But Razjooyan, who lives in a 3,200-square-foot, $1.35 million home in Potomac, Maryland, has since built a name for himself by flipping homes in the D.C. area. His approach is consistent, typically seeking silent partners to finance the down payment for a property and construction loan while he serves as the general contractor and contract purchaser.

Yet Razjooyan has burned bridges with the people financing his endeavors as they've learned he's largely uninterested in hewing to the letter of the law, two lawsuits filed against Razjooyan by former business partners allege.

One of those suits, filed by a father-son duo investing in a remodel of buildings on 31st St SE and Wayne Place SE – at least one of which rented to a voucher program participant for more than $2,200 per month as recently as last year – characterized Razjooyan's behavior as "a made-for-television story of intentional deception and criminal conduct." (Razjooyan and the plaintiffs settled the case.)

In a separate project, court documents say, Razjooyan worked with another investor to embark on a large project: buying, remodeling, and leasing out two investment properties in D.C. Through mutual contacts, he knew of a couple living in Virginia, Ron and June Broadwell, who wanted to make a smart investment that could help fast-track their retirement. As the couple would allege in a 2017 lawsuit they filed in D.C. Superior Court against Razjooyan (and his mother, his close friend, and his wife), the plan soon proved disastrous.

[He] came up with the idea of renting the property to the DC Housing Authority to maximize rental income and to create a stable revenue stream.

Per his own recounting of their arrangement in court, Razjooyan promised the couple that if they provided a down payment to buy the properties and secure construction loans – for a duplex on Victor Street N.W. and an apartment complex on 51st Street, N.E. – he would take care of everything else, from finalizing the purchases to overseeing construction and managing the buildings.

Razjooyan also planned, his attorney told the court in 2018, on moving existing tenants out of the building and finding voucher tenants to move in. "[He] came up with the idea of renting the property to the D.C. Housing Authority to maximize rental income and to create a stable revenue stream," his attorney wrote to the court.

In his initial business plan, the Broadwells say in their suit, Razjooyan also proposed adding more bedrooms to existing units at the 51st Street properties. This could get them dramatically higher rent payments from the government, which calculates its rental caps based on the number of bedrooms in an apartment, not the square footage. A landlord leasing a 500-square-foot apartment with two bedrooms in Brightwood, for example, could command $2,400 for that unit, while a studio of the same size would get only $1,300.

Housing contracts between the DC Housing Authority and the LLC that owns the 51st St. building, obtained by DCist/WAMU, show that the city has rented units there to low-income tenants at rates of up to $1,900 a month.

The Broadwells would ultimately allege that Razjooyan embezzled $150,000 in rental income from the 51st Street properties for his own benefit; charged at least $100,000 in personal expenses to their personal credit cards; and performed "construction so illegal and shoddy that [D.C.] has ordered much of it to be torn down in what it has described as one of the most egregious violations ever seen."

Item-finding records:
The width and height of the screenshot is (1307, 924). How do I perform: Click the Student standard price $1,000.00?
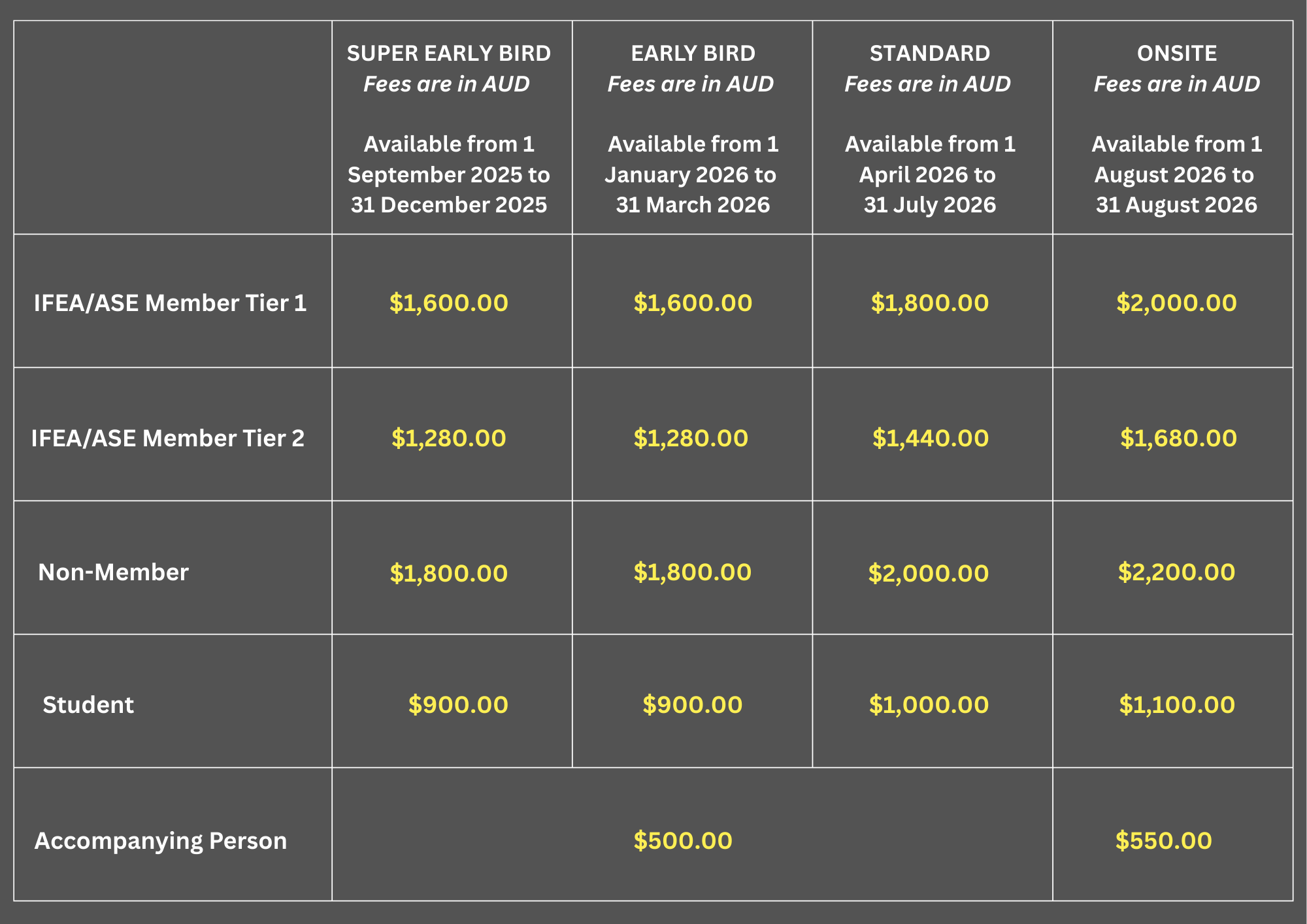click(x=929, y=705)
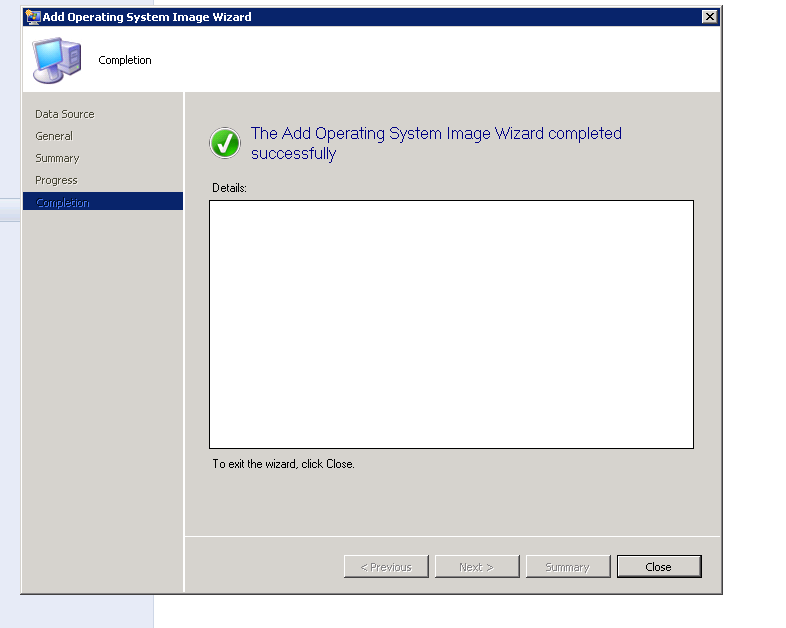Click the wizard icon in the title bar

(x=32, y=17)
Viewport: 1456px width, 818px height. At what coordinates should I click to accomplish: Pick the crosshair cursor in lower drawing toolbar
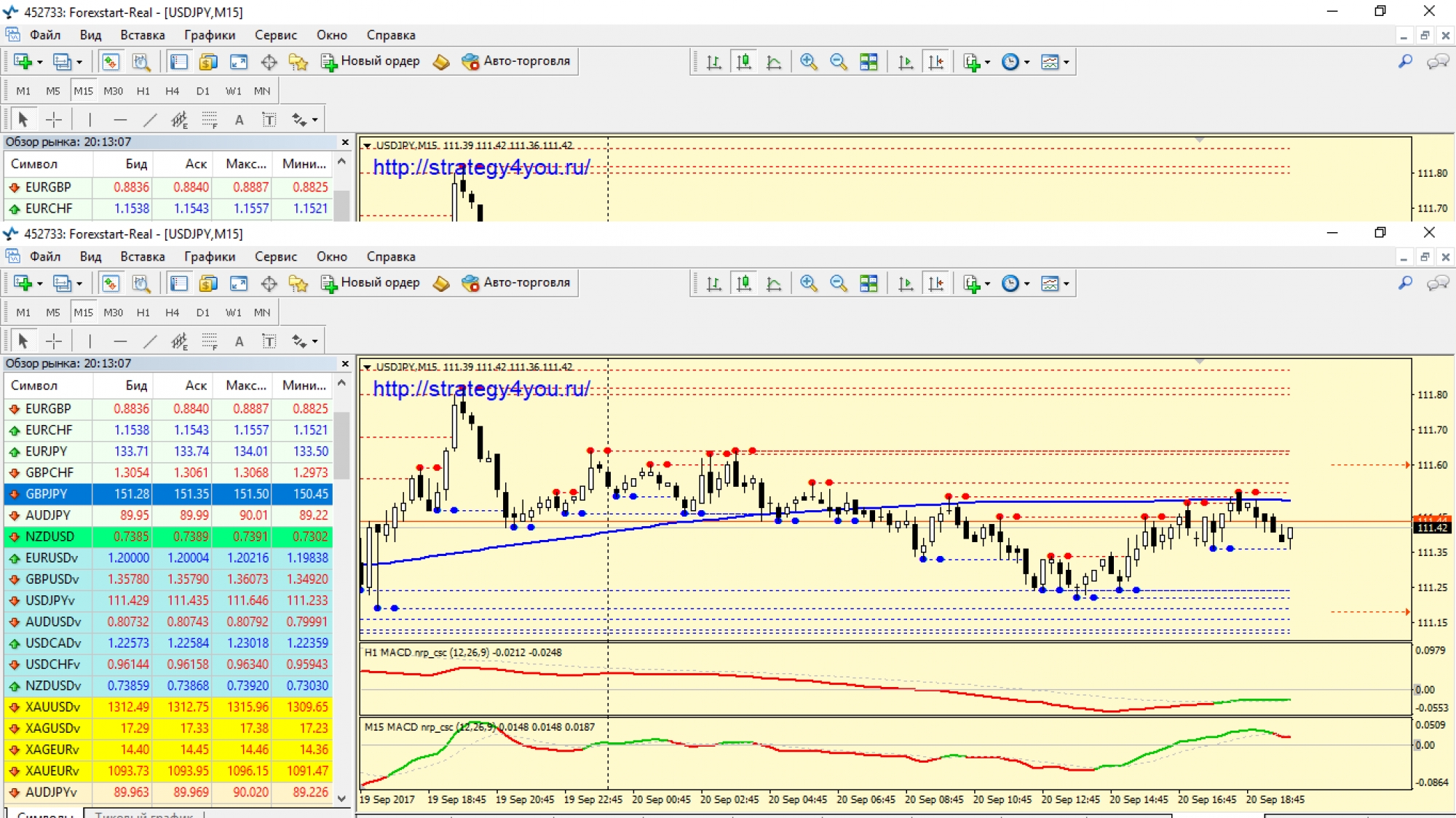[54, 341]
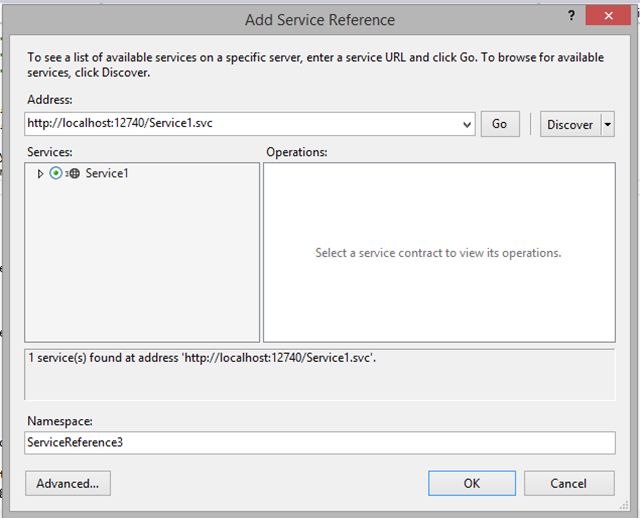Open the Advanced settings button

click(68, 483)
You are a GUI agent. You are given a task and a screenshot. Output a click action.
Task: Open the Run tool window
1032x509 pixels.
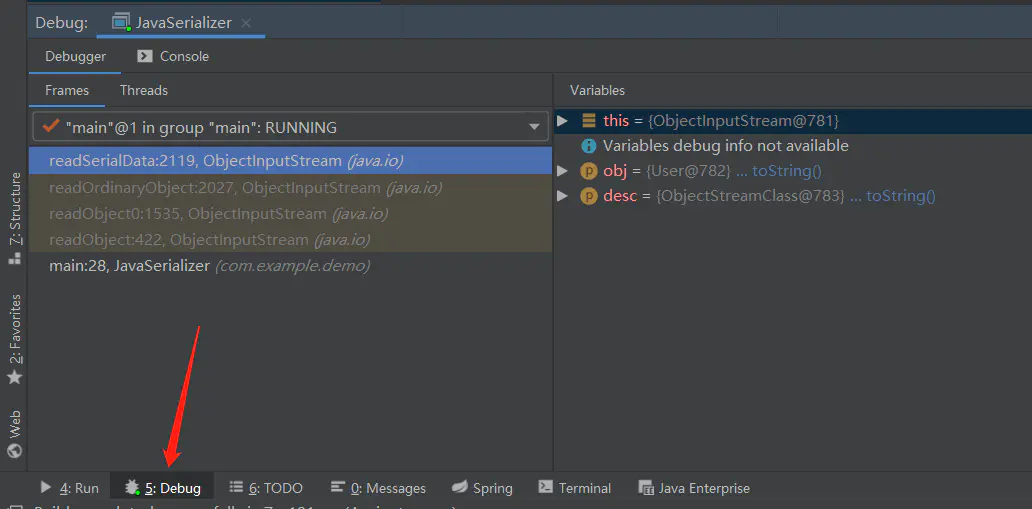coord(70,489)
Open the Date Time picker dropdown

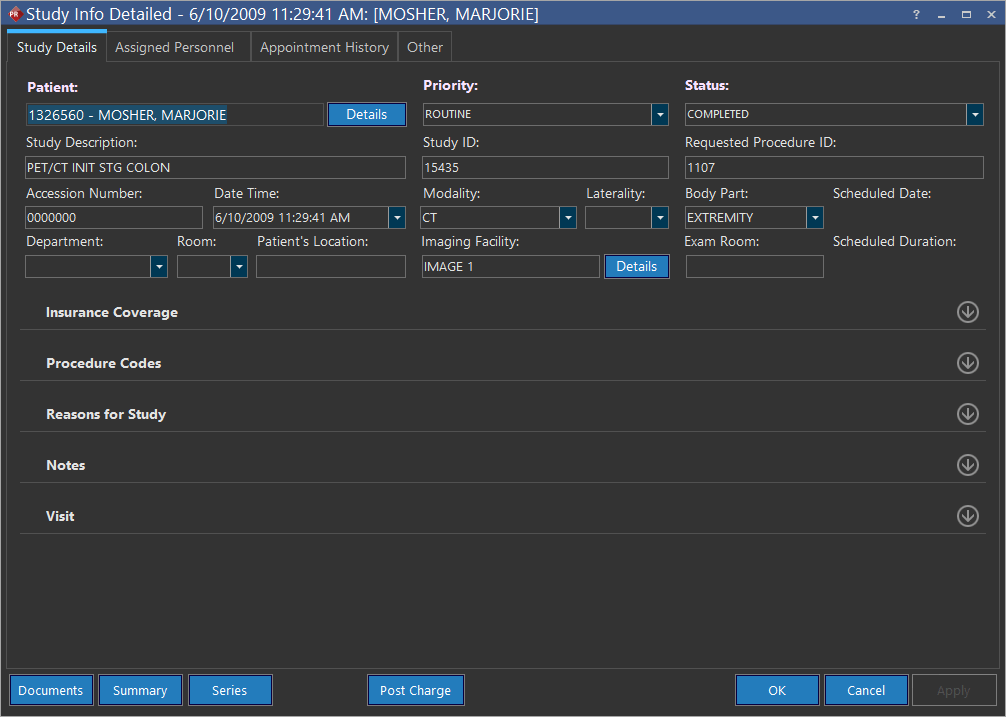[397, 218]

WORK TO DO:
1. Condense the paragraph of the article on Razjooyan's property deals that begins "In his initial business plan" into a short bulleted list that keeps its main facts.
2. According to the article on Razjooyan's property deals, in what year and in which court did the Broadwells file their lawsuit?
3. Carry the article on Razjooyan's property deals forward from the point where it stops.

TASK RESULTS:
1.
- The Broadwells' suit says Razjooyan's initial business plan proposed adding more bedrooms to existing units at the 51st Street properties.
- This could bring dramatically higher rent payments from the government, which bases its rental caps on the number of bedrooms, not square footage.
- For example, in Brightwood a 500-square-foot two-bedroom apartment could command $2,400, while a studio of the same size would get only $1,300.

2. They filed it in 2017 in D.C. Superior Court.

3.
The couple alleged further that Razjooyan used between $300,000 and $500,000 in construction loans to expand his burgeoning real-estate empire. (In a filing with DC Superior Court, Razjooyan called the claim that he took $500,000 in construction funds "patently false" and said that "an unfortunate series of events, perpetuated by the Plaintiffs' interference, have delayed construction progress." He also settled with the Broadwells; DCist/WAMU's requests for comment from their lawyers went unanswered.)

Meanwhile, Razjooyan kept adding to his real estate portfolio, maintaining a growing list of property' addresses on a whiteboard in the back of his 51st Street office, the Broadwells say, like trophies in a display case.

But it's difficult to track them.

Chief Operating Officer Rachel M. Joseph tells DCist/WAMU that the agency's records "do not reflect any landlords" under the name Sam Razjooyan, although DCist/WAMU separately obtained housing contracts between LLCs governed by Razjooyan and the agency.

DCist/WAMU asked the DC Housing Authority whether it has a mechanism in place to prevent it from executing Housing Choice Voucher Program contracts with developers like Razjooyan, who have a scattered history of managing buildings with documented code violations. DCHA's Joseph said only that DCHA conducts an inspection prior to any participant moving into a new unit, and that it "[doesn't] have any direct information" about whether there are outstanding fines for housing code violations.

While the housing authority has drafted extensive new contract procurement guidelines that lay out when it can stop doing business with poor performing contractors, those guidelines don't appear to apply to the kinds of contracts that landlords execute with housing choice voucher recipients. Instead, those landlords are subject to local contracting regulations, like D.C.'s "Clean Hands" mandate, which stipulates that agencies – including DCHA – deny licenses or contracts to those who owe debts of more than $100 to the city.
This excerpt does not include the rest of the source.